65 saham) menunjukkan aktiva bersih (net asset) yang dimiliki oleh pemegang saham dengan memilih satu lembar saham. Karena aktiva bersih adalah sama dengan total ekuitas pemegang saham, maka nilai buku perlembar saham adalah total ekuitas dibagi dengan jumlah saham beredar. Perusahaan yang berjalan dengan baik, umumnya memiliki rasio book to market di bawah satu, yang menunjukkan bahwa nilai pasar saham lebih besar dari nilai bukunya.

Secara teoritis rasio book to market memiliki pengaruh negatif terhadap return saham dengan kata lain semakin tinggi rasio book to market suatu perusahaan maka semakin rendah return saham yang dihasilkan, begitu pula sebaliknya dimana perusahaan dengan rasio book to market rendah memiliki tingkat return saham yang relatif lebih tinggi.
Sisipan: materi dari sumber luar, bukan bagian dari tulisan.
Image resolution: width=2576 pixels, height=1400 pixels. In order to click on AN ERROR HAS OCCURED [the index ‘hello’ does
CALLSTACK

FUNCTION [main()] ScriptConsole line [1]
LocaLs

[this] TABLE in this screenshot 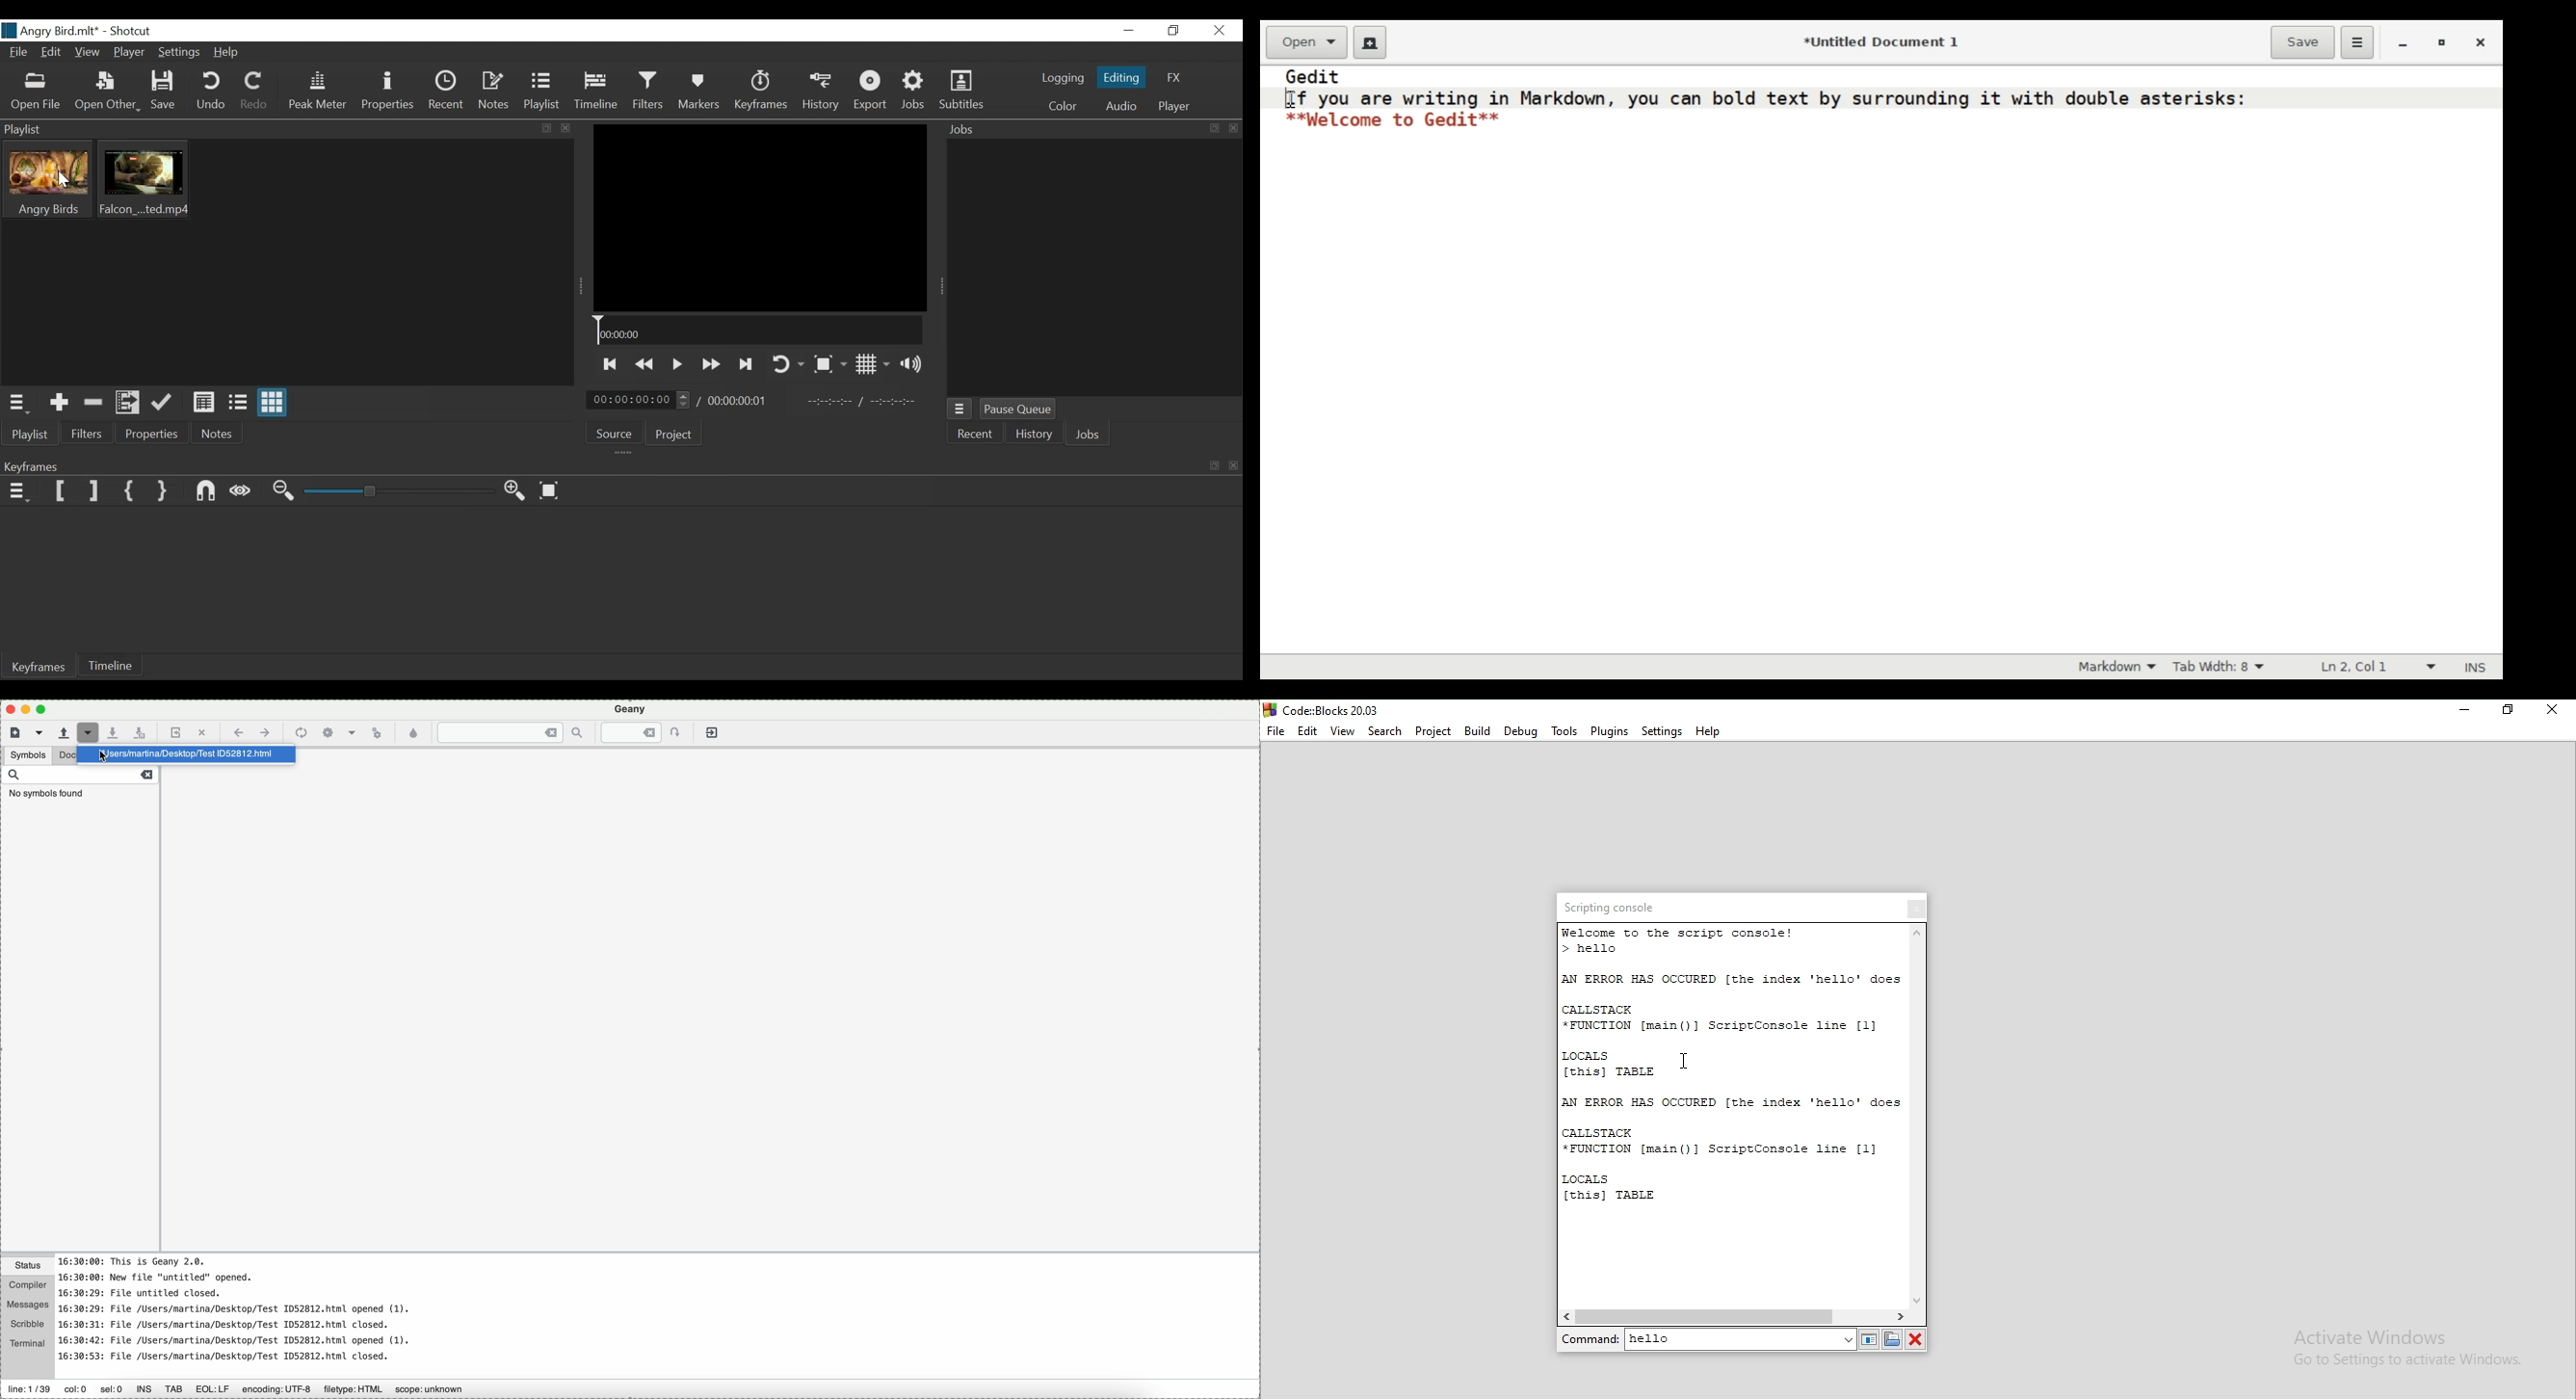, I will do `click(1727, 1155)`.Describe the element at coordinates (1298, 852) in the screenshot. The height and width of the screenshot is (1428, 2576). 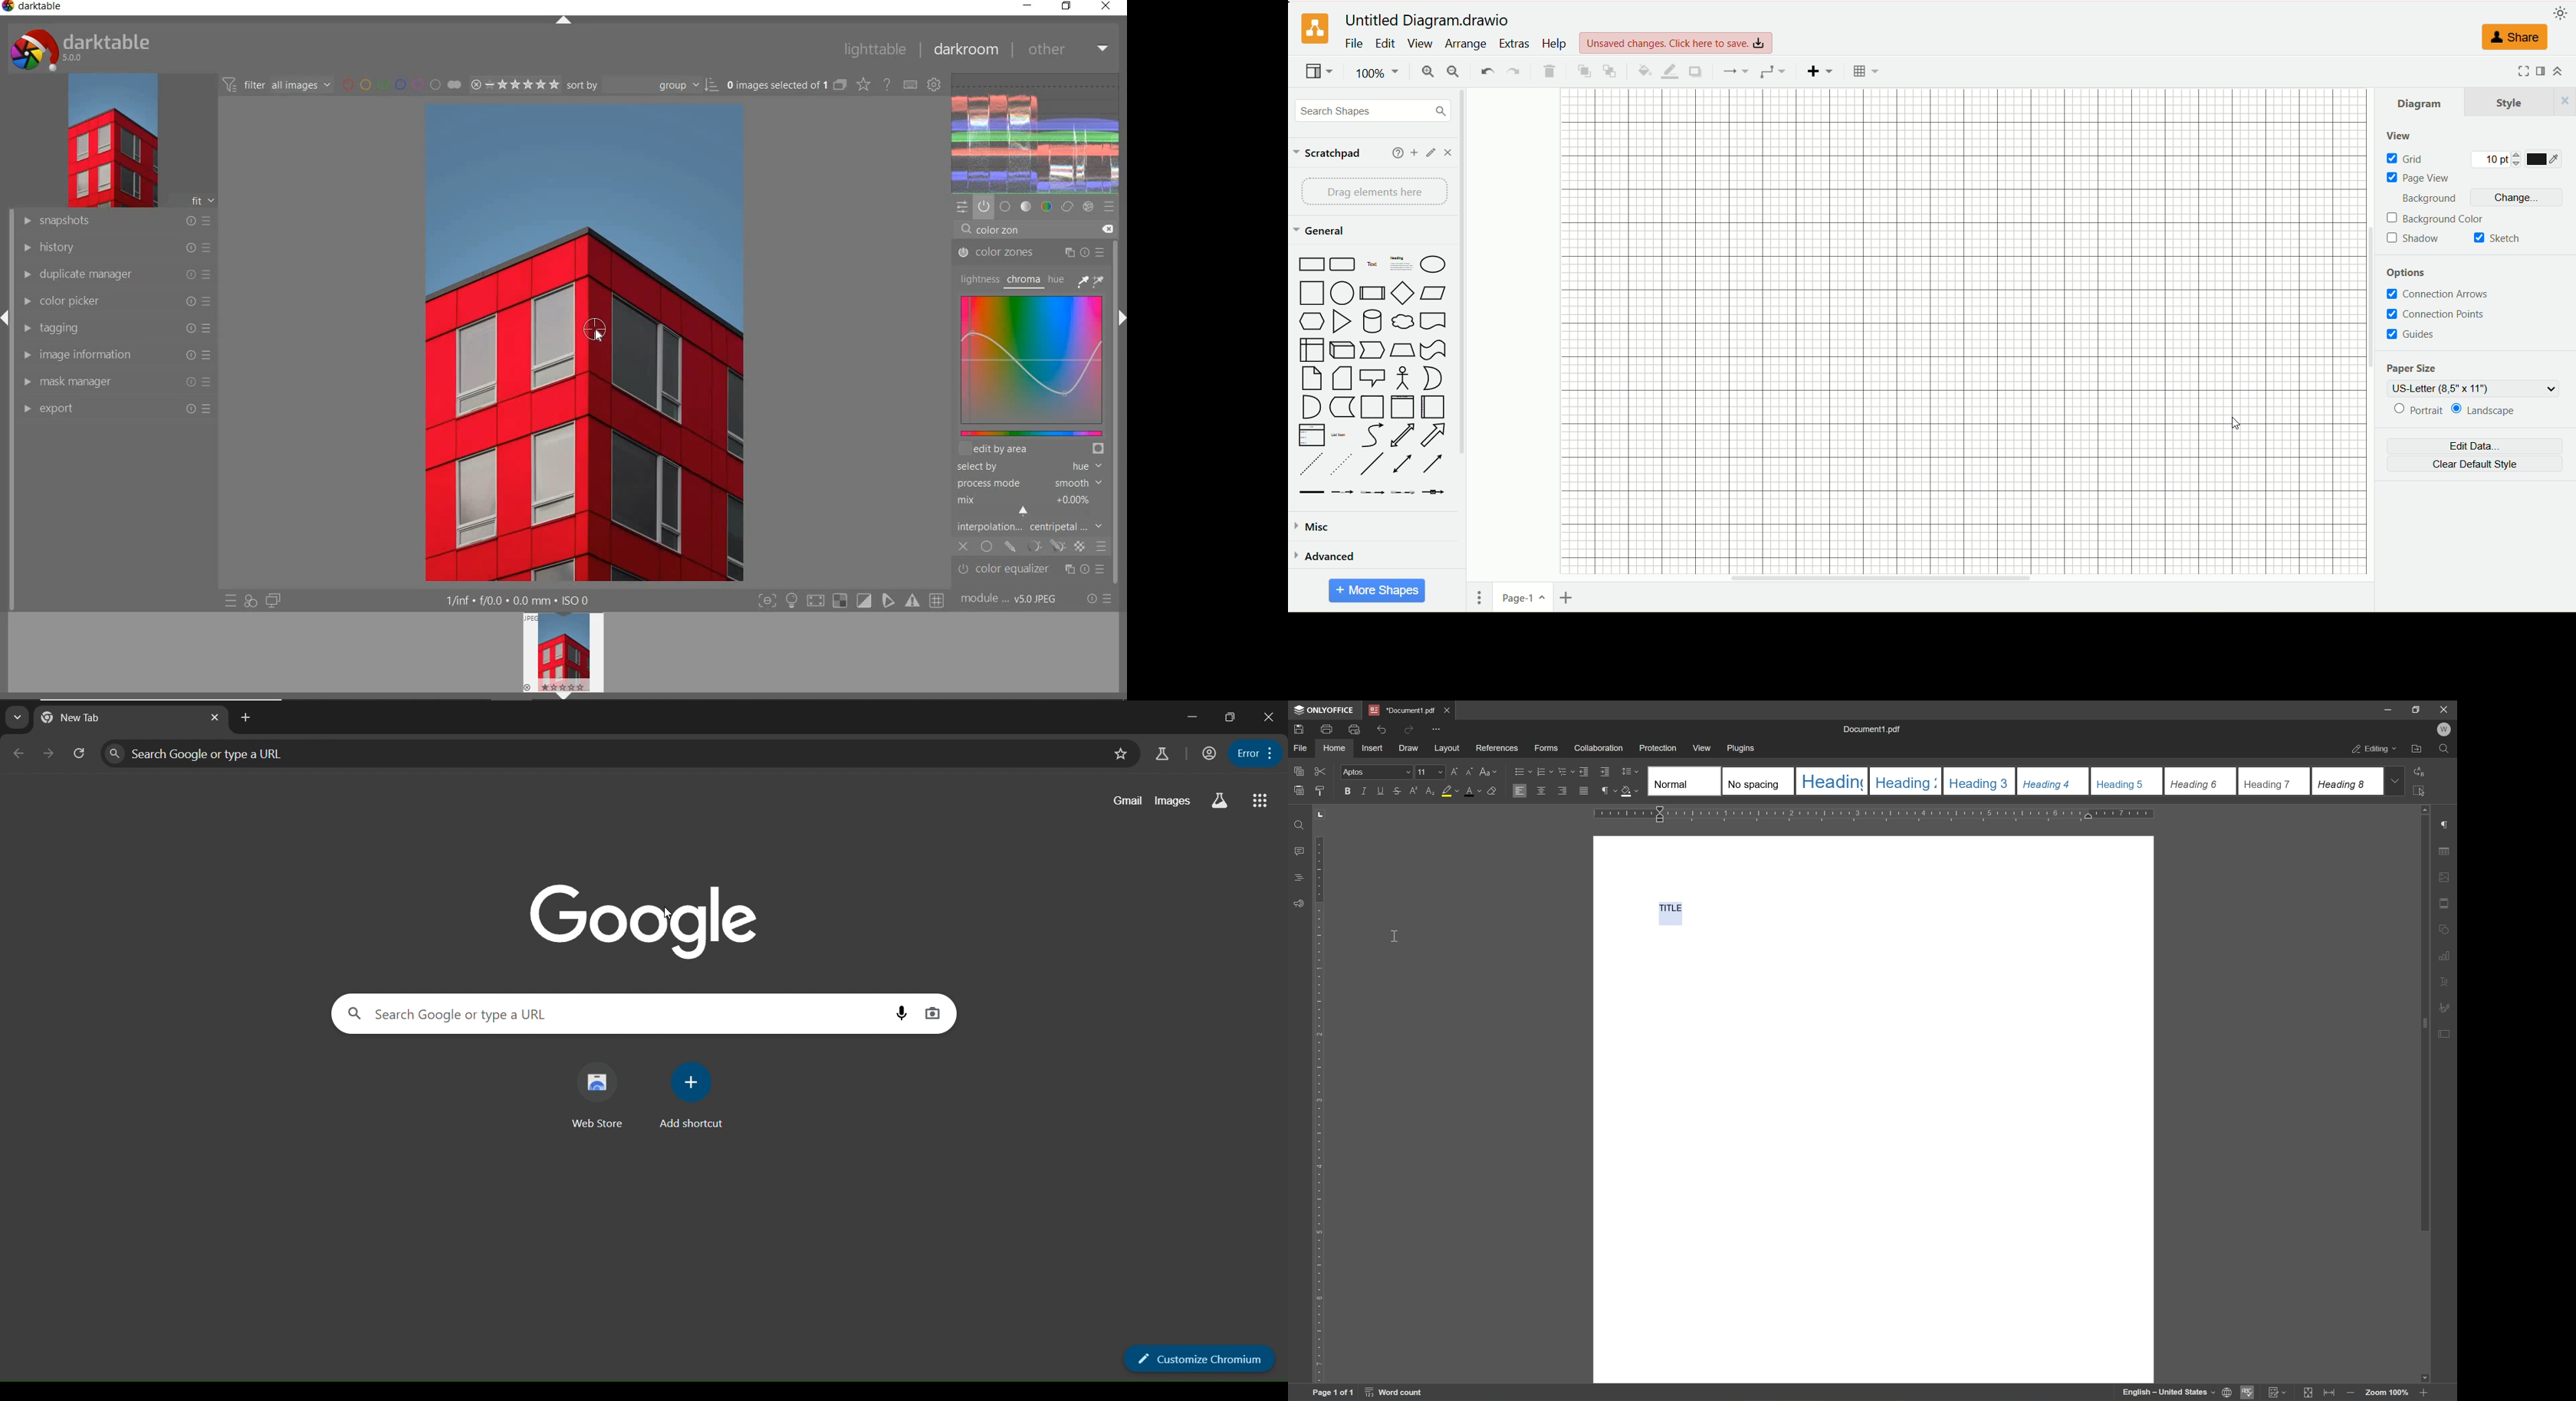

Itu terbukti oleh penelitian yang dilakukan oleh Utama dan Lumondang (2009), memberikan hasil yang sama bahwa book to market memliki hubungan negatif terhadap return saham. Oleh karena itu, hipotesis hubungan antara book to market dengan return saham adalah sebagai berikut:

H8 : Book to Market berpengaruh signifikan negatif terhadap return saham.